The third season of the Showcase television series Continuum premiered on March 16, 2014 and concluded on June 22, 2014. The series was created by Simon Barry, and centers on Kiera Cameron (Rachel Nichols) as she travels back in time from 2077 to 2012 pursuing a group of terrorists. Kiera is focused on stopping the terrorists, unifying the time line and finding a way back to her time and family. All episode titles in this season use the word "Minute".

Cast and characters

Regular
 Rachel Nichols as Kiera Cameron
 Victor Webster as Carlos Fonnegra
 Erik Knudsen as Alec Sadler
 Stephen Lobo as Matthew Kellog
 Roger Cross as Travis Verta
 Lexa Doig as Sonya Valentine
 Luvia Petersen as Jasmine Garza
 Omari Newton as Lucas Ingram

Recurring
 Terry Chen as Curtis Chen
 Brian Markinson as Inspector Dillon
 Ian Tracey as Jason Sadler
 Magda Apanowicz as Emily / Mia Hartwell
 Jennifer Spence as Betty Robertson
 Ryan Robbins as John Doe / Brad Tonkin
 Richard Harmon as Julian Randol

Guest
 Tony Amendola as Edouard Kagame
 Mike Dopud as Stefan Jaworski

Episodes

At the end of season 2, Kiera and Alec independently time-travel a week into their past, creating a new timeline, and the series follows them into the past.

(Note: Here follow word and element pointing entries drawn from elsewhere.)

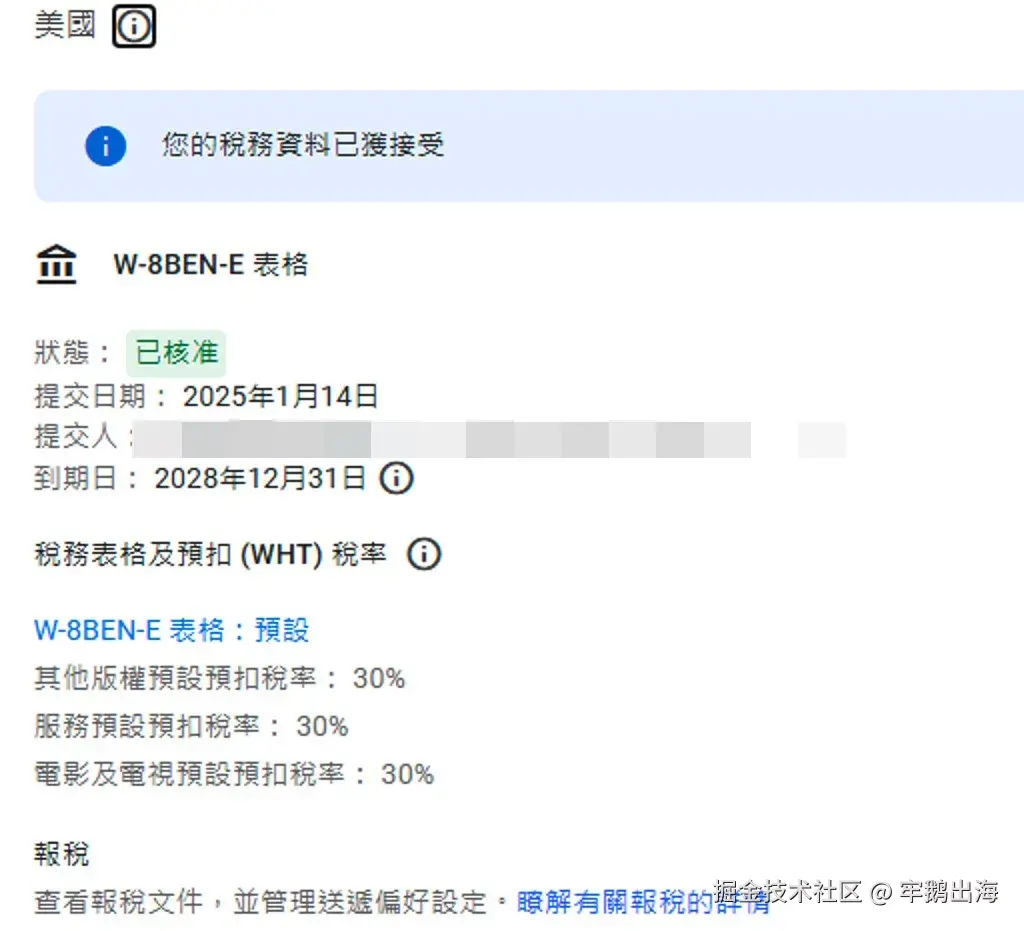
Task: Click the 報稅 section header
Action: click(60, 853)
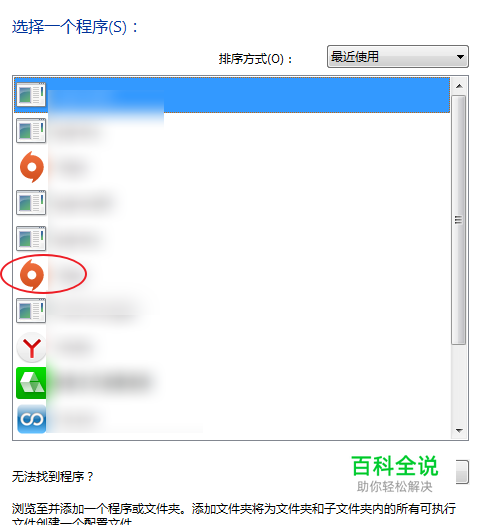This screenshot has width=481, height=525.
Task: Click the program list scrollbar thumb
Action: 459,220
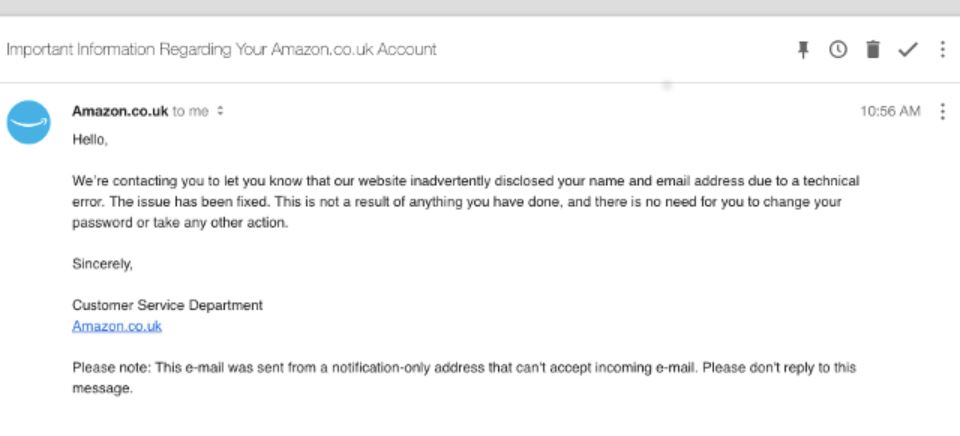The image size is (960, 436).
Task: Open the conversation overflow menu beside the checkmark
Action: click(942, 50)

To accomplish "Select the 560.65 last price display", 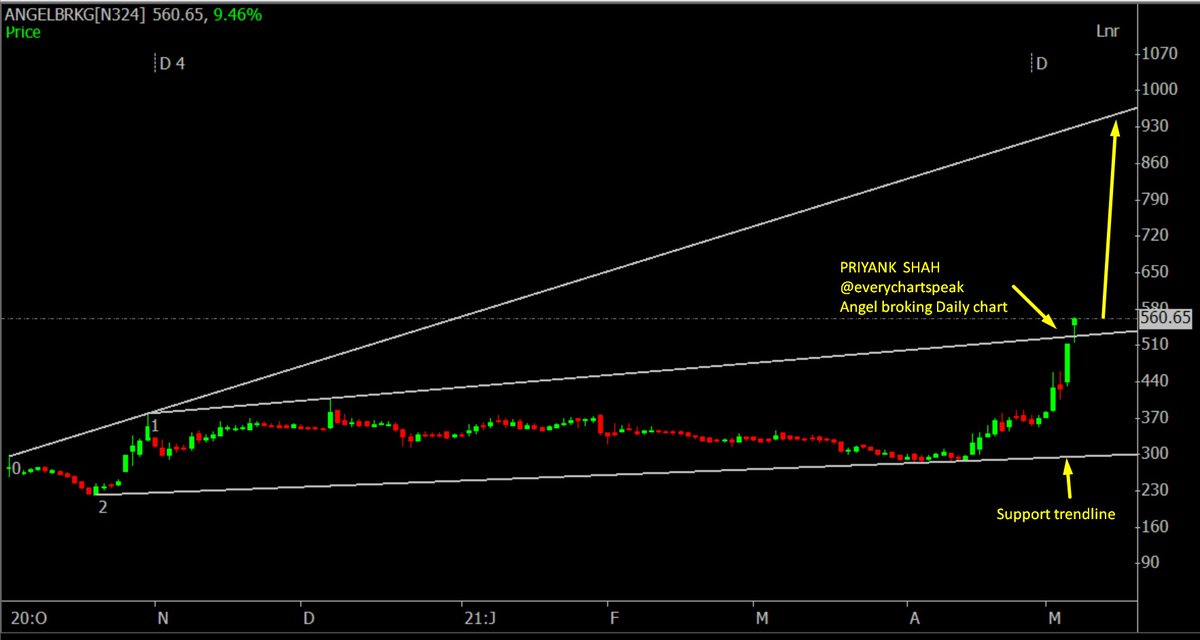I will (x=179, y=13).
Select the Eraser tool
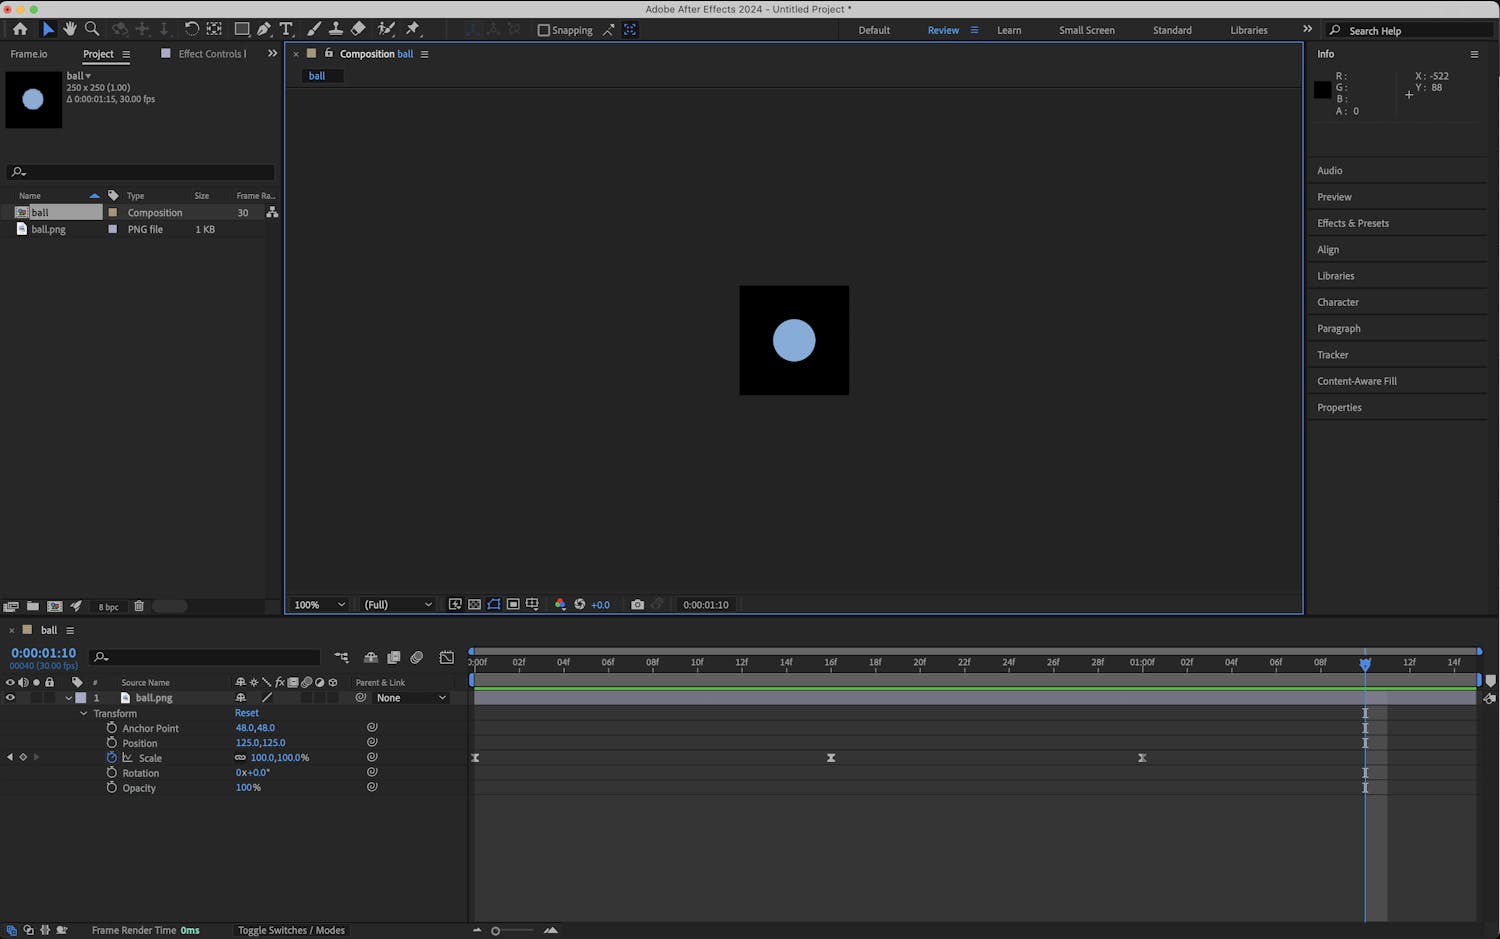1500x939 pixels. point(358,29)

For the sake of simplicity, the Kiera and Alec from the future are here termed "Red", and the Kiera and Alec from the past, "Green", named for the colors Catherine uses to represent each timeline in "Minute by Minute".

Production
On June 5, 2013, Continuum was renewed for a third season. Filming began on November 20, 2013. Season 3 premiered on March 16, 2014 on Showcase in Canada and on April 4, 2014 on the Syfy channel in the United States. The season began airing on January 28, 2015 on Syfy in the United Kingdom and Ireland.

Broadcast

Ratings

Reviews
The third season of Continuum received a 100% approval rating on Rotten Tomatoes based on 5 reviews.